Flee Lord a ainsi vite compris que ce qui peut permettre d’élever autant sa conscience que ses projets, c’est certes l’entourage, l’amour, le respect et le travail, mais sans liant, cela n’a pas de sens, et cette plus-value ne peut être apportée que par une certaine émulation au sein du collectif. Cette émulation, il l’a sentie, de son propre aveu, en travaillant certes avec Infamous, mais aussi plus récemment avec Griselda, qui véhicule une énergie et un soutien incroyable auprès des artistes avec lesquels ils collaborent, que ce soit dans la musique, la peinture ou la mode, et la recette fonctionne !
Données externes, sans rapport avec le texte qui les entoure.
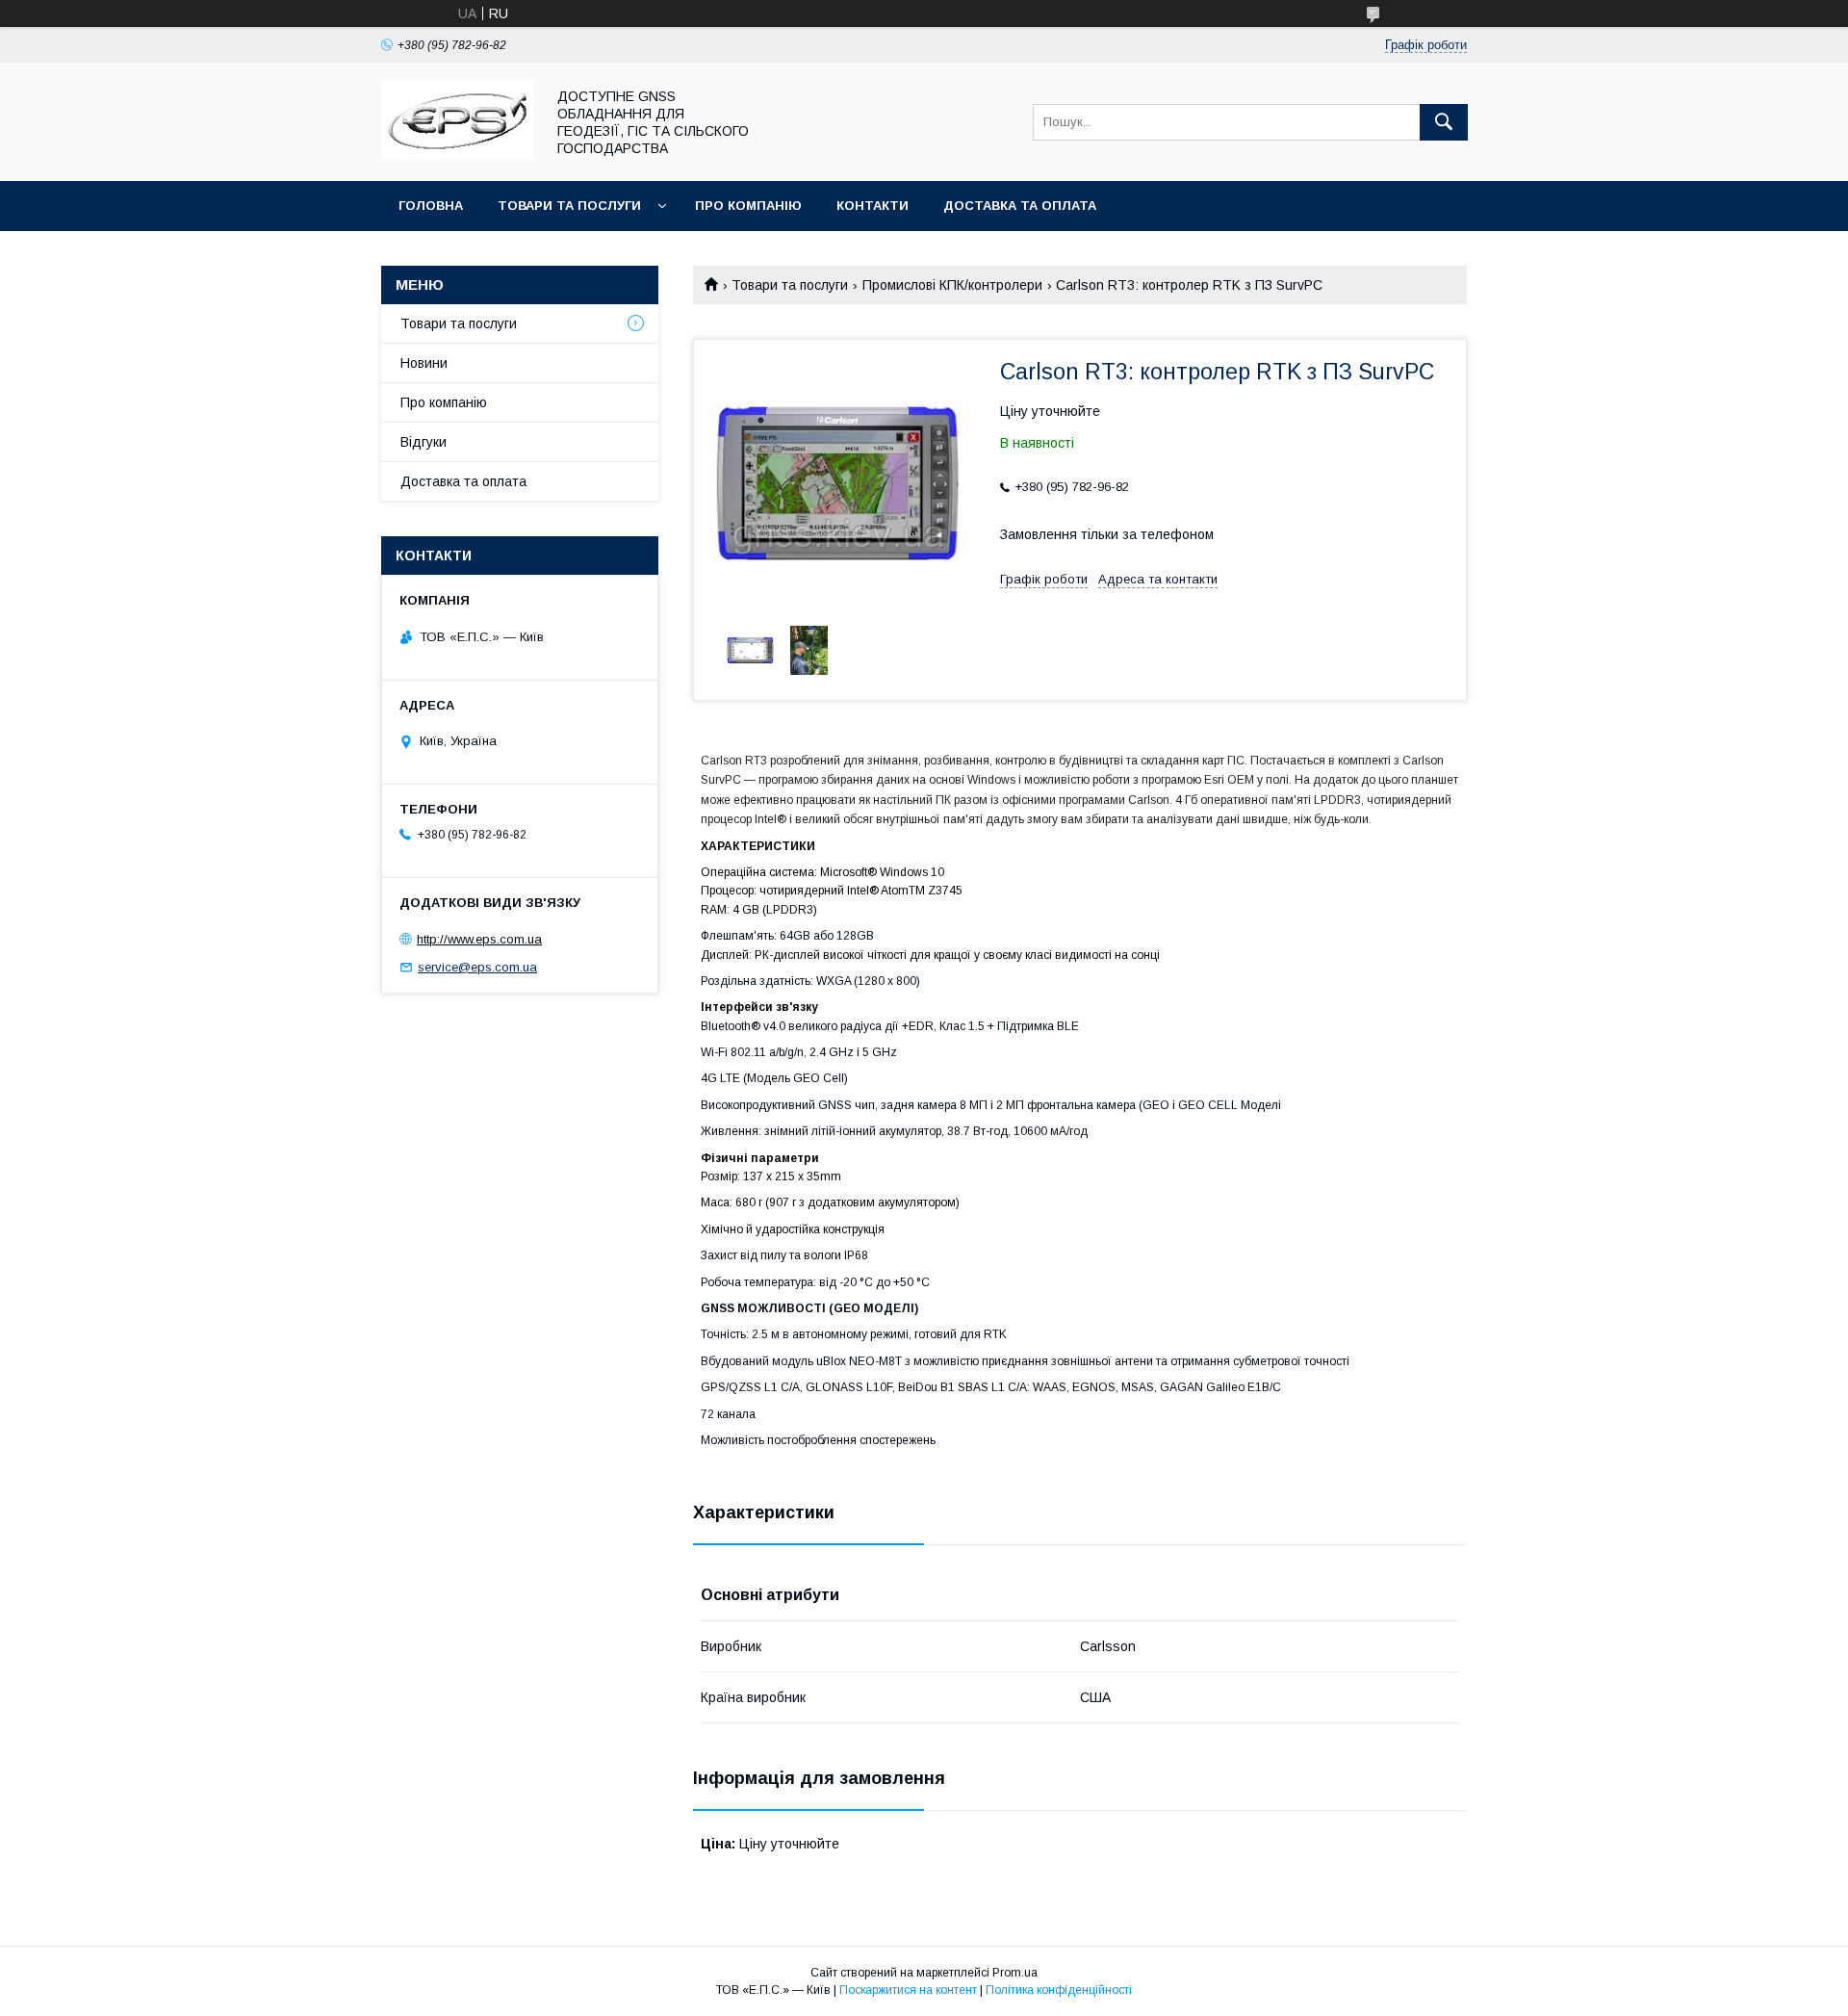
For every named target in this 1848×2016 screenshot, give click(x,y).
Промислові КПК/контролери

Quand on écoute les diverses interviews de Flee Lord, une date revient régulièrement, l’année 2017, qui serait, d’après lui, l’année durant laquelle il a finalement trouvé son identité musicale et sa voix. Et la rencontre et le soutien du crew Griselda n’y est pas pour rien. Son style si reconnaissable parmi tant d’autres lui a demandé un travail de fond, le poussant à sortir de sa zone de confort, et à s’inscrire dans une recherche et une évolution permanente, se nourrissant de l’expérience et des rencontres qualitatives qu’il a pu faire durant son cheminement personnel, sa carrière.
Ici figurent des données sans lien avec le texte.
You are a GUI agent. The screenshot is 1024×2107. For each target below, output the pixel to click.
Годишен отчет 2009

Il le dit lui-même, Griselda l’a autant porté que Mobb Deep dans son évolution, sa construction personnelle et artistique, mais aussi dans sa capacité à sortir des morceaux toujours plus exigeants, et cela en l’intégrant comme un membre à part entière du collectif. Les rencontres qui ont jalonné la carrière de Flee Lord l’ont inspiré et ont contribué à faire de lui l’artiste qu’il est devenu. Et c’est tout naturellement qu’aujourd’hui, avec son label, il souhaite faire profiter aux siens de cette expérience, cette émulation, cette énergie, cette complémentarité rendue possible grâce au collectif, tant nécessaire pour évoluer que se perfectionner, et dont il a lui-même pu jouir par le passé. Boucler des boucles en rendant à la vie ce qu’elle nous a donné. Quelle belle démarche, responsable, noble et altruiste, et en ce sens on ne s’inquiète pas trop pour la suite de la trajectoire de Flee Lord et de son label Lord Mobb. Force est de constater que les qualités humaines de Flee Lord apportent une
autre tonalité à sa musique et nous force à l’interpréter autrement, ce qui valorise d’autant plus tout ce qu’il entreprend.
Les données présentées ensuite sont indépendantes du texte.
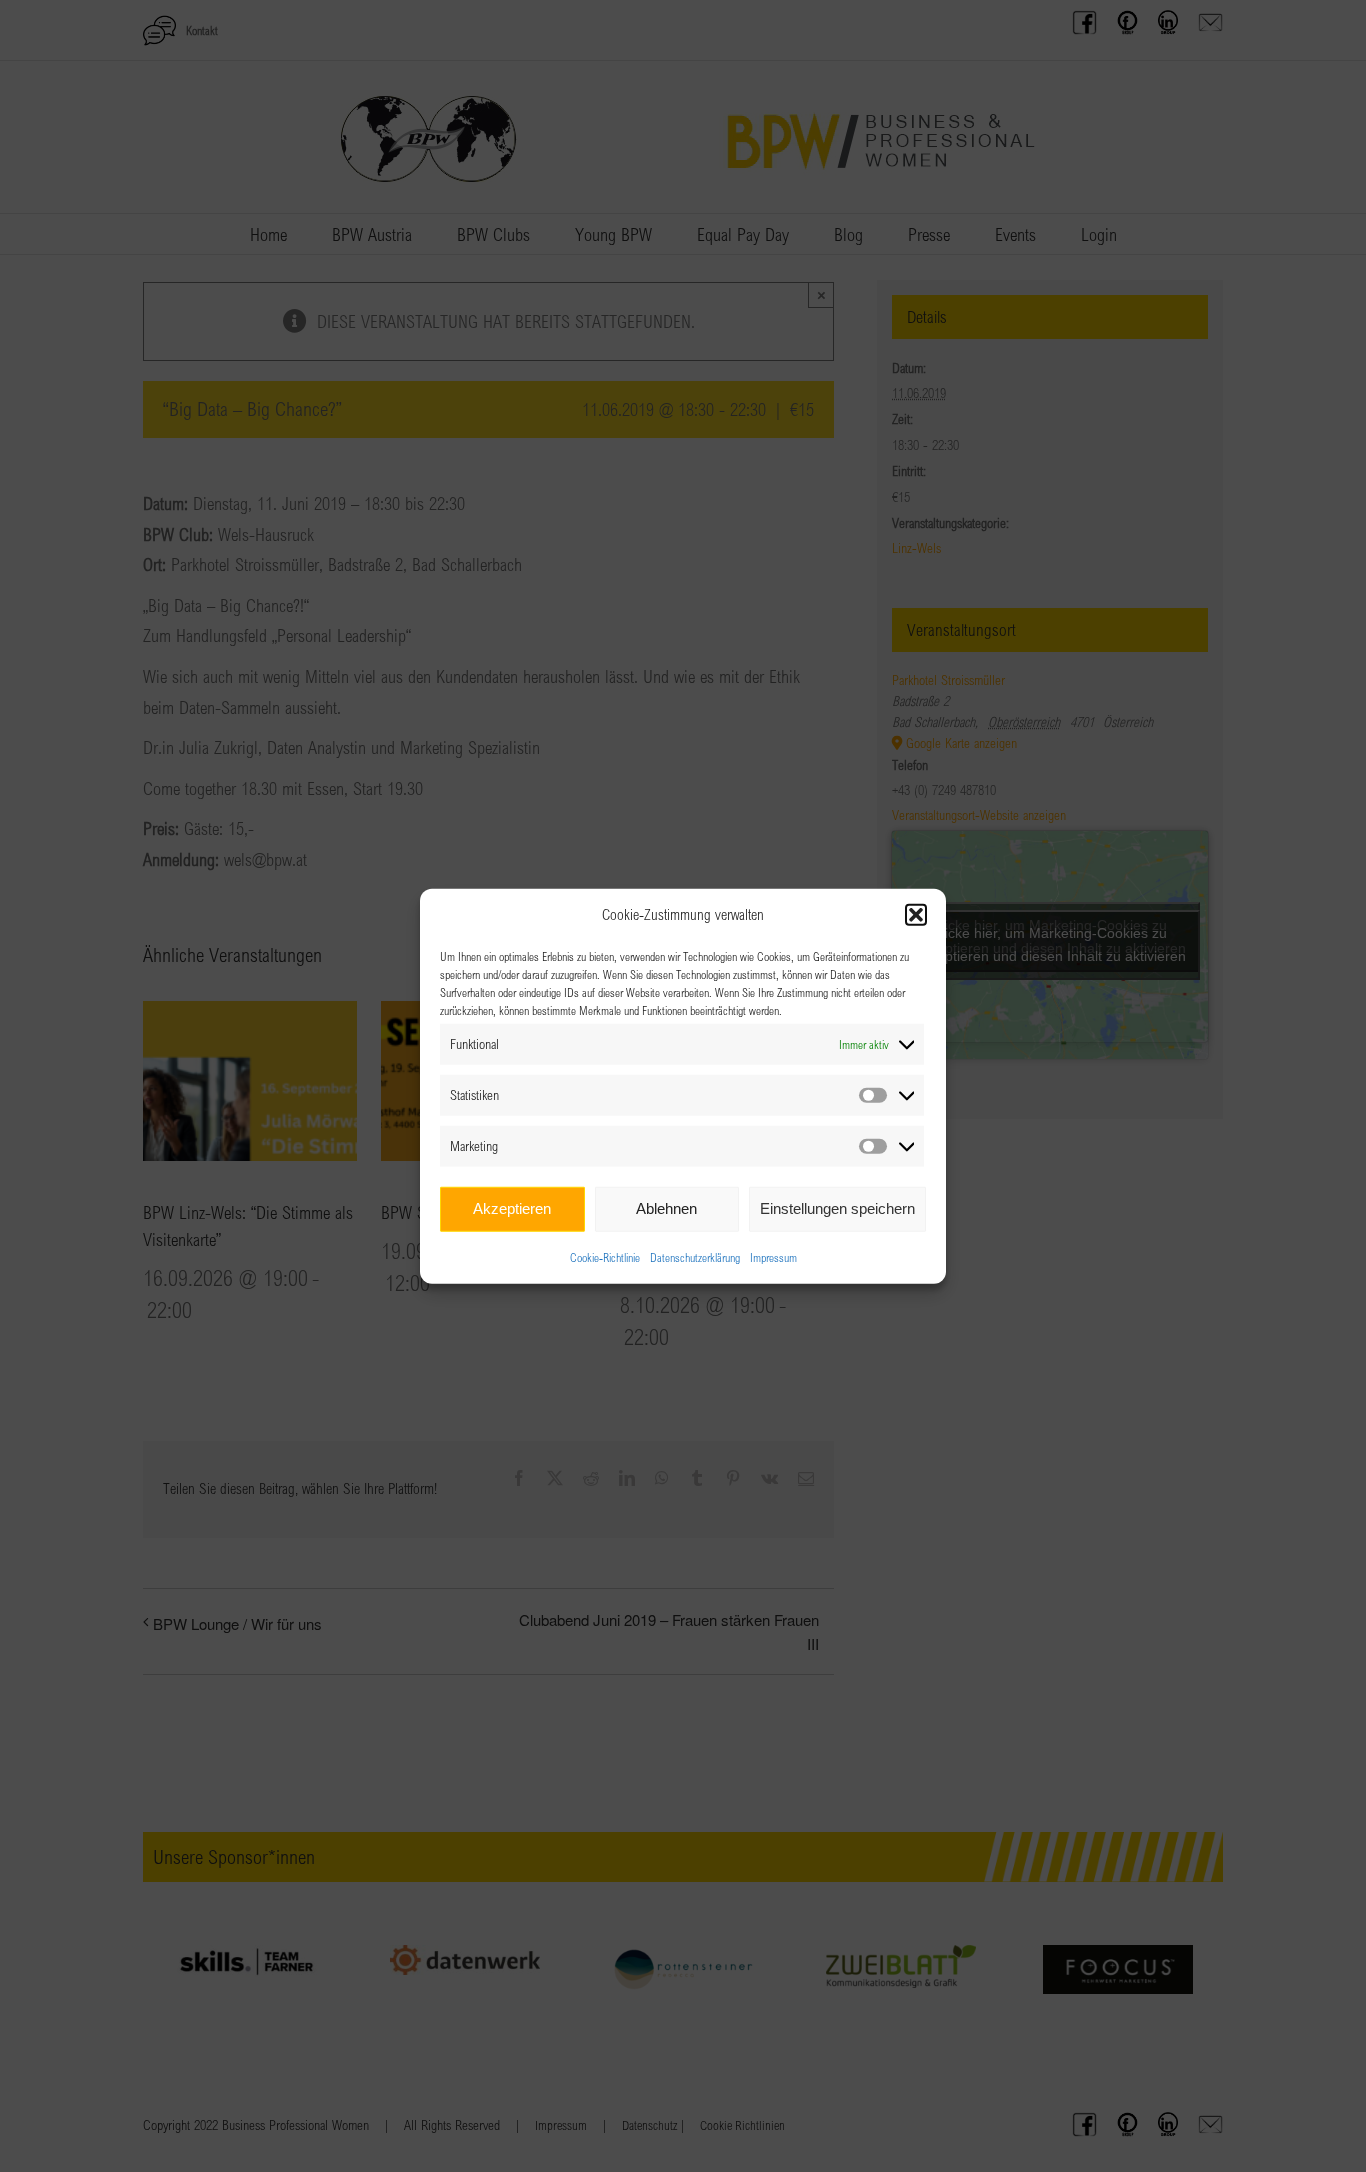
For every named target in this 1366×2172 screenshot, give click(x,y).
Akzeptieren (512, 1208)
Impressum (773, 1256)
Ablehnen (666, 1208)
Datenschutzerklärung (695, 1256)
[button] (916, 915)
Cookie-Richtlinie (605, 1256)
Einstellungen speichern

III / LA DISCOGRAPHIE DE FLEE LORD ET LORD MOBB

En termes de sorties, Flee Lord est très productif, il a donc régulièrement collaboré avec Griselda, mais sa discographie est impressionnante, et elle parle pour lui ! Partons pour un tour d’horizon de la carrière de Flee Lord. Attention, ici je ne me concentrerai que sur les projets qui m’ont marqué, sans respecter la chronologie, spontanéité oblige les amis ! Il faudrait une chronique exclusivement dédiée à cela pour en faire le tour complet et précis, tellement il y en a !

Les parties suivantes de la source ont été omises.